Lecture Hours: 0 Lab Hours: 0
This course presents an overview of World Civilization from late antiquity through the Middle Ages by focusing on a period in history that was both unique and transformative in the development of the Iberian Peninsula and Northwest Africa. This course will adhere to a format that blends of chronological and thematic history, based on the Spanish concept of convivencia, or coexistence, for Christians, Muslims, and Jews, while often at odds, traded, married, and
existed side by side in fields and towns for centuries. We will be examining the topics of migration/invasion, cross-cultural exchange, and finally, reconquest.

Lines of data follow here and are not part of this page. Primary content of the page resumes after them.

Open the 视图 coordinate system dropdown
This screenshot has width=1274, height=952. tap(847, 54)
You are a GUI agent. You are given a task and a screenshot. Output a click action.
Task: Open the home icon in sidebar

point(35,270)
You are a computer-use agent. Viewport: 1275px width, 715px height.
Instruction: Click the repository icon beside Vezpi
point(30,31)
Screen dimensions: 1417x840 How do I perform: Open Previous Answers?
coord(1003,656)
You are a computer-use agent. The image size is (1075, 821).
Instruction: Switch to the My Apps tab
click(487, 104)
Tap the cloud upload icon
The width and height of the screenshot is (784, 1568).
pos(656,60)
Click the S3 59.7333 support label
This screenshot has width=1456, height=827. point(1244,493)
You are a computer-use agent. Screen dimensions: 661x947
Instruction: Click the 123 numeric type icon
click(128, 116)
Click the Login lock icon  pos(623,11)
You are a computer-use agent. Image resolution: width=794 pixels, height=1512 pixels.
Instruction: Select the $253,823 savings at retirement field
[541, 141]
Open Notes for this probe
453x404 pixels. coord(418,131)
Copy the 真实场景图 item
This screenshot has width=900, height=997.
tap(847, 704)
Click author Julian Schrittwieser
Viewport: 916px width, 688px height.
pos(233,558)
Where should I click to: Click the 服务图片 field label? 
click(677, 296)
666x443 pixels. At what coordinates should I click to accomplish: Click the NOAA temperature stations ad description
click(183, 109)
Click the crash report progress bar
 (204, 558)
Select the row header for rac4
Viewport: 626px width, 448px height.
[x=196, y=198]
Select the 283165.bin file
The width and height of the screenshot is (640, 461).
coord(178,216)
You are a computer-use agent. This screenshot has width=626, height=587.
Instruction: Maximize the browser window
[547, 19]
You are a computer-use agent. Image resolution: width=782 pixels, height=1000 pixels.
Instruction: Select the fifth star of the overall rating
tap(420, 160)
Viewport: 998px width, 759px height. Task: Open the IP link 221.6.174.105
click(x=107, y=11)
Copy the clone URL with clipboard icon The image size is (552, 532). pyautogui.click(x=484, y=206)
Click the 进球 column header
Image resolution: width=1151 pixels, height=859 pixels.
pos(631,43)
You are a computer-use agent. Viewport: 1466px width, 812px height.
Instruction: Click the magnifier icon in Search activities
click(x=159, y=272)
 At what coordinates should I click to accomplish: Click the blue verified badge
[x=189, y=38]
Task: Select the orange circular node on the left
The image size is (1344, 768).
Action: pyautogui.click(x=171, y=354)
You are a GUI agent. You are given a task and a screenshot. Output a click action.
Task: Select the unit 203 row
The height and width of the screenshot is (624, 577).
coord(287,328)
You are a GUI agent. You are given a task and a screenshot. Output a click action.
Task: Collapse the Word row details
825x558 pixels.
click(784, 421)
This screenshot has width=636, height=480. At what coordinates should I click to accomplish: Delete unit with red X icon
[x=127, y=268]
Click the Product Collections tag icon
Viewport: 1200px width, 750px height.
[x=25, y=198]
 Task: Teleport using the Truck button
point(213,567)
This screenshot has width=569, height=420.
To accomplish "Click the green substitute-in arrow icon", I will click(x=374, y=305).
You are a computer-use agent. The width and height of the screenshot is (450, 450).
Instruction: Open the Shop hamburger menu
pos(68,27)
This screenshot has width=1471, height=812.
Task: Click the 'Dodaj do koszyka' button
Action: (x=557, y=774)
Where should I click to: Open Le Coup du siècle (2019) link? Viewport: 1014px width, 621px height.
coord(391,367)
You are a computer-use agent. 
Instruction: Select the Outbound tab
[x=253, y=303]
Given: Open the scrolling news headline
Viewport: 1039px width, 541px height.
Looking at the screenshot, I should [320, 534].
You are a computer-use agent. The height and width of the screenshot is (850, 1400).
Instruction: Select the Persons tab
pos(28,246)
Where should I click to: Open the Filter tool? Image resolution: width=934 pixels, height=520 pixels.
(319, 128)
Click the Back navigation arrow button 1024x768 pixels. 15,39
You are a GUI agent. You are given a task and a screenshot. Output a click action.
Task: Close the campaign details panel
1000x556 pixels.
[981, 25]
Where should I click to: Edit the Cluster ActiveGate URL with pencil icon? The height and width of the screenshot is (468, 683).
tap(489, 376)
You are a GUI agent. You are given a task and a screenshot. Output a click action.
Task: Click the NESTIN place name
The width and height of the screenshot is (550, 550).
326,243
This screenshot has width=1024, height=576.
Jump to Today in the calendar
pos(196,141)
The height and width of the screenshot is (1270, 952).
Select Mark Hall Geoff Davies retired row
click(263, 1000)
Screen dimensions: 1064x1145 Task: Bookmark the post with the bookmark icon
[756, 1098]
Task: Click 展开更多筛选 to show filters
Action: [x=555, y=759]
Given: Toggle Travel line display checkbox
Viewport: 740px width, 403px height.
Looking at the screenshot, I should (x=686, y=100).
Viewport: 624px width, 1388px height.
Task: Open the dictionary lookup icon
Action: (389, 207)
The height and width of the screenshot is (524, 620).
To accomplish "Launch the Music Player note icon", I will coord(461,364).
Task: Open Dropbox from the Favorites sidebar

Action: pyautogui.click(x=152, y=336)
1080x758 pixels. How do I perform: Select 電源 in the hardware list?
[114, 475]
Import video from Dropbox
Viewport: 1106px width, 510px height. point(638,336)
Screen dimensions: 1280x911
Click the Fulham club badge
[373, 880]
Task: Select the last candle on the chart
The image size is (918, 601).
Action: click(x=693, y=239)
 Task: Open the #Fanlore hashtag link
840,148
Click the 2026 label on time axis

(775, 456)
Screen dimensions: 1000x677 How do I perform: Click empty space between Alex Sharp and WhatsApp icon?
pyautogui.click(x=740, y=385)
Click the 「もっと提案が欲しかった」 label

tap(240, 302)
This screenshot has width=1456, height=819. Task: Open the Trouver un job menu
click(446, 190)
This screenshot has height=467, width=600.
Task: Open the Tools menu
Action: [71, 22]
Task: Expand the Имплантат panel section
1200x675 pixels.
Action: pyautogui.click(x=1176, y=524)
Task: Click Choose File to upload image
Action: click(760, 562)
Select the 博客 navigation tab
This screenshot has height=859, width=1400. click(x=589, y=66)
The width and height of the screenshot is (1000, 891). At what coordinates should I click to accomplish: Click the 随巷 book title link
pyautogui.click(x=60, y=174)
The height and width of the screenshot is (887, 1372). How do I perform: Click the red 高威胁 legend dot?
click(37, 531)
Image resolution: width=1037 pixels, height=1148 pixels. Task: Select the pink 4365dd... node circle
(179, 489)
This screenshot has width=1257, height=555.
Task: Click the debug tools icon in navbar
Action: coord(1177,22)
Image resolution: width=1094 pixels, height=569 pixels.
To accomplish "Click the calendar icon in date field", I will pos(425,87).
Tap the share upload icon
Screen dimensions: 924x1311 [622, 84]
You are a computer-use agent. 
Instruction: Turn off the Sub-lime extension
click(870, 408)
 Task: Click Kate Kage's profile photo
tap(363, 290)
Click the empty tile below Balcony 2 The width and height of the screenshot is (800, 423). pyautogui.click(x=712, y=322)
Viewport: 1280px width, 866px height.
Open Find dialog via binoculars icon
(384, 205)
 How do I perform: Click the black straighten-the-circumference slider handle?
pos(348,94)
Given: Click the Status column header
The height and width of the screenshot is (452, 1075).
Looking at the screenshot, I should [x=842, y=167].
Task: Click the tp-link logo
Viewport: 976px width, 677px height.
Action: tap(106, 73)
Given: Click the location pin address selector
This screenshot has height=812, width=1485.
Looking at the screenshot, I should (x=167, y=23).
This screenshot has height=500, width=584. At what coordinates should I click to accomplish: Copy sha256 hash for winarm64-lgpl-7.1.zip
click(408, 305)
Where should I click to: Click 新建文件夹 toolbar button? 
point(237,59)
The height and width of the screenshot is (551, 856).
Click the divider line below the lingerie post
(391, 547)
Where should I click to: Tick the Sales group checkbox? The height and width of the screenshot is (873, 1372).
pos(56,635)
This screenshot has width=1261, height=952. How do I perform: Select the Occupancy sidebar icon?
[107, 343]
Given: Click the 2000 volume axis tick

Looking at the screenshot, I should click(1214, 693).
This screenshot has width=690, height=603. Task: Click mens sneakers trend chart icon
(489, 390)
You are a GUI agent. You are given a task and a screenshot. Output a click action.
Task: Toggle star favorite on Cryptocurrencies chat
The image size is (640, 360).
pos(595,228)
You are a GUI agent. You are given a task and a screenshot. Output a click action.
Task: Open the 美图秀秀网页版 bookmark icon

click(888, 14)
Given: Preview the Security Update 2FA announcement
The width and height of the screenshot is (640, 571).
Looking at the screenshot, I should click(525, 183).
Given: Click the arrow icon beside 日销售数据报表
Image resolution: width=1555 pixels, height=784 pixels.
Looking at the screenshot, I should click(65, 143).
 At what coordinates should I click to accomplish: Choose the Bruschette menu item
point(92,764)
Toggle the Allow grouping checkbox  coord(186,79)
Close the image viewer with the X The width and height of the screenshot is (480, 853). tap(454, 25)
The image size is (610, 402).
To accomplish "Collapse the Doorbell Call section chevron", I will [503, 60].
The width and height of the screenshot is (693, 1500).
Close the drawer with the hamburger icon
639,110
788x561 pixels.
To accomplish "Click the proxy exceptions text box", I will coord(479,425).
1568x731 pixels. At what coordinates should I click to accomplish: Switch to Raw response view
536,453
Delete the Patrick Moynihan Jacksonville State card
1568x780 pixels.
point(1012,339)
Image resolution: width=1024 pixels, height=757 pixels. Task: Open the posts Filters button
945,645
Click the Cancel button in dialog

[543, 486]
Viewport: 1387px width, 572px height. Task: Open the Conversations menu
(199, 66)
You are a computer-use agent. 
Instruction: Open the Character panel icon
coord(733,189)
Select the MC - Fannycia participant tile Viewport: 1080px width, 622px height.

In the first part of the semester, students will learn about the Hispano-Romans who inhabited ancient Iberia, leaving their mark on the language and culture of the peninsula. The migration of the Vandals eventually disrupted Roman control of the region, as they continued their push into North Africa. The
Visigoth invasion of Iberia can be perceived as a reconquest, for they considered themselves inheritors of the Roman Empire. During this period, the Visigoths preserved much of what could be considered classical culture. The Visigoths eventually succumbed to the Muslim invasion of Spain in 711, ushering in a new period of cross- cultural pollination (cultural blending). The Reconquista, as a concept, has been a topic of great historiographical debate; however, it will be
taught as a long-term and continuous process that eventually culminated in the conquest of the Kingdom of Granada in 1492, the very same year that Columbus set sail on his voyage of discovery.